Today, the day after the latest big patch, there is are 3 recipes for making iron bars in my recipe book. The first one is from the book scholar essentials 10, requires an ironcluster, eolith temper and a lump of brown coal, and uses the skill Artificing, which I happen to be quite good at, being a Jeweler. The second one is from craftsman essentials 10, which I purchased from another player, and has the same ingredients. It uses the skill Metalworking, which I’m not so good at, but I’ve been practicing it. The third one is from Geomancy Essentials 1, and has the same ingredients, and uses the skill Geomancy.

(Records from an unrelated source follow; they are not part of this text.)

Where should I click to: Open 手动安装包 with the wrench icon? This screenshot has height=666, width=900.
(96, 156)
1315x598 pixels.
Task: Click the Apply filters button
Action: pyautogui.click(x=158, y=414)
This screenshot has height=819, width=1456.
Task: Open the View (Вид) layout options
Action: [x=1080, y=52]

After the patch, my Geomancy skill was 45.

Which one did I use? The Geomancy version. Why? Well, at tier 3 I have a Metalworking-based recipe for carbonite bars, but not an Artificing one. I have only one set of reaction arts for Metalworking, the ones you get when you first become an artisan. These arts give you no way to boost durability, only progress. But boosting durability is the key to making high-quality results.

In contrast, I currently have 3 tiers of Geomancy-based reaction arts, just as I do with Artificing. So, to fill in the gaps, I plan to skill up in Geomancy, and refine all my metal using it.

Also in my recipe books are two recipes for Carbonite Studs. One uses Artificing, and the other uses Geomancy. But the Geomancy-based one requires 2 units of fuel instead of the one unit required by the Artificing recipe. That means that a Jeweler is always going to have a competitive advantage price-wise on producing these items. As it turns out, several other tradeskills have need of these components and other subcombines that Jewelers can make.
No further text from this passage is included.